Так рассказывал один из моих знакомых, доставивший мне письма Платона Михайловича, — очень благоразумный человек. Признаюсь, я ничего не понял в этой истории: не будут ли счастливее читатели?
Посв. графине Эмилии К-е Мусиной-Пушкиной
«Гина, прибрось еще дров в печку. Даром что лето, а тепла еще нет, или уж я от старости тепла не чую». Гина встала, бросила в очаг несколько сосновых поленьев; сильно запылала смолистая кора и обдала всю хижину живым, веселым светом; старушка вздохнула.
— Вот, — сказала она, — когда был у нас Павали, не носила я дров; а теперь уж и дрова на исходе, кто-то их нам перетащит в избу?
И старушка пригорюнилась.
— Ничего, еще придет, натаскает дров и лучины наколет к рождеству, — произнес старик нетвердым голосом, как бы сам не доверяя словам своим.
И она замолкла. Между тем из-за кучи хвороста вышел мальчик лет 12-ти, приемыш бедного финна, и весело тащил за собою маленькую Эльсу, внучку стариков. Но Эльса не хотела идти к печке и вырывалась у него из рук; Якко дразнил ее и громко смеялся, но увидя печальный вид старика, примолкнул и спокойно уселся на полу против огня.
Избушка, в которой происходила эта небольшая сцена, была построена на самом берегу Вуоксы. Теперь берега Вуоксы выглажены, разряжены, по скалам тянется ровная дорожка с перилами; беседки в безвкусном английском роде, хорошо выбеленные, ожидают праздных путешественников; но и теперь, как прежде, ужас находит на человека, когда он осмеливается заглянуть в страшную клокочущую бездну. Река Вуокса тиха и спокойна в своем течении; но беспрестанно скалы то ложатся поперек ее, то сжимают ее узкими берегами, и река кипит, бурлит, рвется к родному морю, ползет на утесы, бросает в воздух глыбами белой пены, подмывает огромные сосны; сосны падают в пучину, чрез минуту за версту от порога Вуокса прибивает к берегу дребезги огромного дерева — и снова течет тихо и спокойно. Она похожа на доброго человека, которого судьба раздражает на каждом шагу жизни: гневно и сильно борется он с судьбою, но после борьбы все затихает в душе его, и снова светится в ней ясное солнце.
За 130 лет на Иматре не было ни дорожек, ни беседок; праздные петербургские пришельцы не обращали себе в забаву грозной силы природы; она была во всем своем девственном величии; но и тогда, как теперь, между порогов скользила ладья рыболова; отважный, он вверялся родной реке и спокойно закидывал сети между клокочущими безднами.

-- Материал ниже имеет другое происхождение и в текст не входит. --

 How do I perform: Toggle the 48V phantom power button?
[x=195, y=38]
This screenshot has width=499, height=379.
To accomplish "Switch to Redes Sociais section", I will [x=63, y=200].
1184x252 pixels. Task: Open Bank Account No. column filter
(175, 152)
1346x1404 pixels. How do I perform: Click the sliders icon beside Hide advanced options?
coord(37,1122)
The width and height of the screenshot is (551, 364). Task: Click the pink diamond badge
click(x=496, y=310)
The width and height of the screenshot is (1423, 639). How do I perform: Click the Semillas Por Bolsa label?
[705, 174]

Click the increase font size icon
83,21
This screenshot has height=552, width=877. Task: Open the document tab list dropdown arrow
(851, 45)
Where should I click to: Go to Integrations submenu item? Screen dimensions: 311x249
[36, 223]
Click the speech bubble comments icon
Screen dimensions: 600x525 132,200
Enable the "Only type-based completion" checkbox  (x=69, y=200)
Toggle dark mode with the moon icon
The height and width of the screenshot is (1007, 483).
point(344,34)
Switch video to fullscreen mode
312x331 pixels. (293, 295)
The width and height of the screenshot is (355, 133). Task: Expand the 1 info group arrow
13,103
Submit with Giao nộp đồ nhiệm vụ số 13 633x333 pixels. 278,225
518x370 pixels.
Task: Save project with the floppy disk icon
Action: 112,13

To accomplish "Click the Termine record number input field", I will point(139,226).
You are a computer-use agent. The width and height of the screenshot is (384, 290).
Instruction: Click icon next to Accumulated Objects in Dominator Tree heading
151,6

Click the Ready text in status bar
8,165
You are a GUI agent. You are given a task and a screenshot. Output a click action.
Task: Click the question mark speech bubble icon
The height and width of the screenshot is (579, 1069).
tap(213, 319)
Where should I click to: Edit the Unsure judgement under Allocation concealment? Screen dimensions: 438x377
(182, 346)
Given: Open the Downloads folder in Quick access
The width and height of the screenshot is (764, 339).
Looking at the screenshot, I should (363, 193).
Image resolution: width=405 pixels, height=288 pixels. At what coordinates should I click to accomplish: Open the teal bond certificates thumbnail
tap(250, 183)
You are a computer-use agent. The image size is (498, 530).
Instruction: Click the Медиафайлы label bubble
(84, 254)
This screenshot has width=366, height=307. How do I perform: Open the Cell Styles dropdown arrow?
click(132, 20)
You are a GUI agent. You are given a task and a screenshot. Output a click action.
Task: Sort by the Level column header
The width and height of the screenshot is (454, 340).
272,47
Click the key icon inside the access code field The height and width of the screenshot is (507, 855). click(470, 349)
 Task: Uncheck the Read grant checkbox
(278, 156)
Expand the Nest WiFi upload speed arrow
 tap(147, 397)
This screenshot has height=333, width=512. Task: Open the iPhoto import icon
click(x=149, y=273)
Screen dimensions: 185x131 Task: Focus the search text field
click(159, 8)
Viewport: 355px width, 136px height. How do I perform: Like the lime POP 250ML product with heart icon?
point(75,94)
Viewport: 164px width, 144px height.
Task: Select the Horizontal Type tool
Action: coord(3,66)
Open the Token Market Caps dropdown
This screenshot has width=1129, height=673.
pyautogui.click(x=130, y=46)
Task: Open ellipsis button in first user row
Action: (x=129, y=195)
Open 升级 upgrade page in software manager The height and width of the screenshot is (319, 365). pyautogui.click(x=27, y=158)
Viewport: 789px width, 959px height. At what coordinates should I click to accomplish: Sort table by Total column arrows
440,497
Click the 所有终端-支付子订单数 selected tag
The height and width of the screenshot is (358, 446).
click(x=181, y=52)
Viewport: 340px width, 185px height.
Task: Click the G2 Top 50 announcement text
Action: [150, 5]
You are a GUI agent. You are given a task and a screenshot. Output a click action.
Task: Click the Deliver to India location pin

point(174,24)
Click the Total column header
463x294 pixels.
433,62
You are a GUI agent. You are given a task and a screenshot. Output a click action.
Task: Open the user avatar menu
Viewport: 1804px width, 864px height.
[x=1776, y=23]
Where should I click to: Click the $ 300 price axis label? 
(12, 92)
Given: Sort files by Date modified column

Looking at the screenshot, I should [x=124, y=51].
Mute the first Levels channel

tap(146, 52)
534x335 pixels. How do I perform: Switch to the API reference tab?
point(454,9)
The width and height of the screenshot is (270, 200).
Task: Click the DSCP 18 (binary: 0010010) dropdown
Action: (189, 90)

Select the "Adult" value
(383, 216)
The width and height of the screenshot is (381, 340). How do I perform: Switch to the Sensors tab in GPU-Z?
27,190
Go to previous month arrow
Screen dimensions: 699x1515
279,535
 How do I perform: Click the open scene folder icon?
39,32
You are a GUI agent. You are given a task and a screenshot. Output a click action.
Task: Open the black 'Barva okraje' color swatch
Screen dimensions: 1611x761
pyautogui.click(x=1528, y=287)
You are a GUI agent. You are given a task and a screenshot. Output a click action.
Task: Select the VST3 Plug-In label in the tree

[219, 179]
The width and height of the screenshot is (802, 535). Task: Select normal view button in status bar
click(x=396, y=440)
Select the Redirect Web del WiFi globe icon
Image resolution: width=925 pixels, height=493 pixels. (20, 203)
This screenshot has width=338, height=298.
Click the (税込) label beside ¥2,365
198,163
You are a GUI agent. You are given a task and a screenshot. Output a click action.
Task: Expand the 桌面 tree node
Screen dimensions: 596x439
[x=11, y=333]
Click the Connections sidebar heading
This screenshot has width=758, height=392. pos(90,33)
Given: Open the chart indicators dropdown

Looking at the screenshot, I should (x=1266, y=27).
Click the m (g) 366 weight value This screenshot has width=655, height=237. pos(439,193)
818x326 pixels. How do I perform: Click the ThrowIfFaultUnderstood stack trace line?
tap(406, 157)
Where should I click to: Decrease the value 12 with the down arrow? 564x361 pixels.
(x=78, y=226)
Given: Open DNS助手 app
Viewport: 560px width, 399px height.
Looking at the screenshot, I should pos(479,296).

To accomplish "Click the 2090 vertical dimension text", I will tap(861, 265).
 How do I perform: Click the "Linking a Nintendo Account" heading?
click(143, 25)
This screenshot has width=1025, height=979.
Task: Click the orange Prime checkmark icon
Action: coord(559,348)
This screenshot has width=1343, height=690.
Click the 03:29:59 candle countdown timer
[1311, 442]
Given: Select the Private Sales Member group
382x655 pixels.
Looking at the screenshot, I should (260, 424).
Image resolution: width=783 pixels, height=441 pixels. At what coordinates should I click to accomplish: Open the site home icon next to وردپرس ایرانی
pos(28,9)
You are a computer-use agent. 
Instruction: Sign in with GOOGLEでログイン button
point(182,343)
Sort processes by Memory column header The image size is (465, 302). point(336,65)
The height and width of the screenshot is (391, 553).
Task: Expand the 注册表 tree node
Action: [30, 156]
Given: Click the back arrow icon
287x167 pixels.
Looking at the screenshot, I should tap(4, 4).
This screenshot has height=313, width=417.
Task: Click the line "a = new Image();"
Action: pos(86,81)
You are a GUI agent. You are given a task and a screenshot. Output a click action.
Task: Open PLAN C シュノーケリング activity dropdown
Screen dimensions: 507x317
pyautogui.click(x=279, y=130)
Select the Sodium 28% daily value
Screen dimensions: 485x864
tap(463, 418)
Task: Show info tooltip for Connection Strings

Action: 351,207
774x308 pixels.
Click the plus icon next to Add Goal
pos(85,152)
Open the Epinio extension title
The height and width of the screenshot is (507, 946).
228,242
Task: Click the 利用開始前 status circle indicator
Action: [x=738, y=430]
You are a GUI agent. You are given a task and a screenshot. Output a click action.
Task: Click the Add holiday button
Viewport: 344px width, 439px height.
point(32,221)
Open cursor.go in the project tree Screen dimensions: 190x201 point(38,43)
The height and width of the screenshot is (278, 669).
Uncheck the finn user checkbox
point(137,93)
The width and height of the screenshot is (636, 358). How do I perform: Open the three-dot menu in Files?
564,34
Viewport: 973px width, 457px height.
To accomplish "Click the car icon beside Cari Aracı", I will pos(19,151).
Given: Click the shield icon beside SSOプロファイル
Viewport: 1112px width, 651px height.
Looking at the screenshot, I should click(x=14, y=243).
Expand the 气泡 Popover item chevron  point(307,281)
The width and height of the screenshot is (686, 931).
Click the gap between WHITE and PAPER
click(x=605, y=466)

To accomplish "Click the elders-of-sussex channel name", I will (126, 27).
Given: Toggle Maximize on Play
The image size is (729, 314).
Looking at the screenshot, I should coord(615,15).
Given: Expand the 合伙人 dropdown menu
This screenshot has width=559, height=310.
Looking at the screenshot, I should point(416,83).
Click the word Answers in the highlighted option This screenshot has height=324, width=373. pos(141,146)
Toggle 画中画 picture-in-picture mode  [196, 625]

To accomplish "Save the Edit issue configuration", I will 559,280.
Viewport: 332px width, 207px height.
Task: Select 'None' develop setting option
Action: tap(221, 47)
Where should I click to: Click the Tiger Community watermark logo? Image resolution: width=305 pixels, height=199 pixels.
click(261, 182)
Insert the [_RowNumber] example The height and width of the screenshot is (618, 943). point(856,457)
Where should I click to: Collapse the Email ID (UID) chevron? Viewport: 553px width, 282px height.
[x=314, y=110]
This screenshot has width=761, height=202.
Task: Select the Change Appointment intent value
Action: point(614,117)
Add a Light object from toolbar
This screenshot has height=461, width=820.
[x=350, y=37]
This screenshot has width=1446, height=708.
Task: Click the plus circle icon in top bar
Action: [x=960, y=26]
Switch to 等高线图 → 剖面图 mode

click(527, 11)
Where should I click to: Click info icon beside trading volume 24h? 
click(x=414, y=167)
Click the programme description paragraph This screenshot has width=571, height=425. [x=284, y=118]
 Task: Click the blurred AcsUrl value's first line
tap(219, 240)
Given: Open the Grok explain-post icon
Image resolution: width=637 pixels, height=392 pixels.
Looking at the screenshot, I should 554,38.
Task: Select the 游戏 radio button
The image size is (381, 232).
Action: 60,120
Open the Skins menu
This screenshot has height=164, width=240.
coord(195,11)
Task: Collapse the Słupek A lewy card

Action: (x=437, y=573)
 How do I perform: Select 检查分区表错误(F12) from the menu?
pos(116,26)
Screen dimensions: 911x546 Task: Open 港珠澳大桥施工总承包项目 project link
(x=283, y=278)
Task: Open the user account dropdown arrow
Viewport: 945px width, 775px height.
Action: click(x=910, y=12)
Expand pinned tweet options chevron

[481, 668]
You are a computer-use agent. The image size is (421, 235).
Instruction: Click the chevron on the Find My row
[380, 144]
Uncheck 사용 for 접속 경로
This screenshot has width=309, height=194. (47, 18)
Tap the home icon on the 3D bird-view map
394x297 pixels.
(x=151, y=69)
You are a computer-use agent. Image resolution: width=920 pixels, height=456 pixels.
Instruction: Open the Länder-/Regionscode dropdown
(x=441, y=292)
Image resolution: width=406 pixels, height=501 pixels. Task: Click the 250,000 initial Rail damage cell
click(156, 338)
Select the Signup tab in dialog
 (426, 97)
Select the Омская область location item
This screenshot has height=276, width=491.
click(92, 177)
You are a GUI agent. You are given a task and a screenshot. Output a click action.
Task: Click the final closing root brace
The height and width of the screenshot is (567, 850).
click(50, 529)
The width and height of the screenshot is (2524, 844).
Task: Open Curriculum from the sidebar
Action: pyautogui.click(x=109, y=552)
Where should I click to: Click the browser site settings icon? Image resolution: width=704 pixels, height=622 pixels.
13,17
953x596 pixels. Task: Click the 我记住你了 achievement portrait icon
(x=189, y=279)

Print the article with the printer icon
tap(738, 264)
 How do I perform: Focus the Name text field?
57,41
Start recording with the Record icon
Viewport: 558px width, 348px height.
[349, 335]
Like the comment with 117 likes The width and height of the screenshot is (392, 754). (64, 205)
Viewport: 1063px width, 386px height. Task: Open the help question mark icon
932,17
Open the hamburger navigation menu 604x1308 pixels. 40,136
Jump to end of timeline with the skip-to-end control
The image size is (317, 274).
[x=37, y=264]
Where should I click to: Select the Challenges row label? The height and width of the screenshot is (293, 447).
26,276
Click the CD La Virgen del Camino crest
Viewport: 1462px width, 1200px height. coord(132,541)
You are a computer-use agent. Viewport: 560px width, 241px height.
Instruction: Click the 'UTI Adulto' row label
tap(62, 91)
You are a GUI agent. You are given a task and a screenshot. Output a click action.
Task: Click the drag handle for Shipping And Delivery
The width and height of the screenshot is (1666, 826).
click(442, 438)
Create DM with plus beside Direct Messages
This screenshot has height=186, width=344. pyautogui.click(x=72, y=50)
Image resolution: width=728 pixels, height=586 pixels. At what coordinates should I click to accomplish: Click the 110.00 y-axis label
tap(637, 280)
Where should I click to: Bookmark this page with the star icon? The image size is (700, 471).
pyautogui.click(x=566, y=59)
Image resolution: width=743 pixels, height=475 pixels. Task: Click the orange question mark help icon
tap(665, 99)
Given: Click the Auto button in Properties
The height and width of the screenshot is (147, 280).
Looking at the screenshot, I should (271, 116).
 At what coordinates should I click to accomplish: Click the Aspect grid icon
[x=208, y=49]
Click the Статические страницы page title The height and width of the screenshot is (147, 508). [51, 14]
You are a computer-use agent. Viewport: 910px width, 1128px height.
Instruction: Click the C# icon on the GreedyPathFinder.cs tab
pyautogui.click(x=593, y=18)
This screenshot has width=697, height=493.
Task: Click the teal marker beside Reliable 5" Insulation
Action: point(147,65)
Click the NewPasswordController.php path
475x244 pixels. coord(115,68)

На берегу к двум утесам была прислонена финская избушка; между каменьями, подернутыми желтым мохом, пробирались корни деревьев, а ветви их сплетались над кровлею, усаженною зеленым дерном; избушка была темна; четвероугольная печь с вечно пылающими дровами, несколько обрубков сосен, куча хвороста, служившая постелью, на стене кантела, народный финский инструмент, похожий на лежачую арфу с волосяными струнами, — вот все, чем украшалось бедное жилище рыболова.
Ветер свистал в волоковое окно, некрепко припертое, иногда пробегал по струнам кантелы, и струны печально, нестройно звучали; когда утихал ветер, тогда слышался гул порогов; тряслись стены старой избушки, дверь, скрипя, поворачивалась на вереях; искры сыпались из печи, дым облаком выносило из устья; по временам сильный порывистый дождь прорывался сквозь кровлю и брызгами обдавал жителей, но они, казалось, привыкли ко всему этому и не обращали ни на что внимания.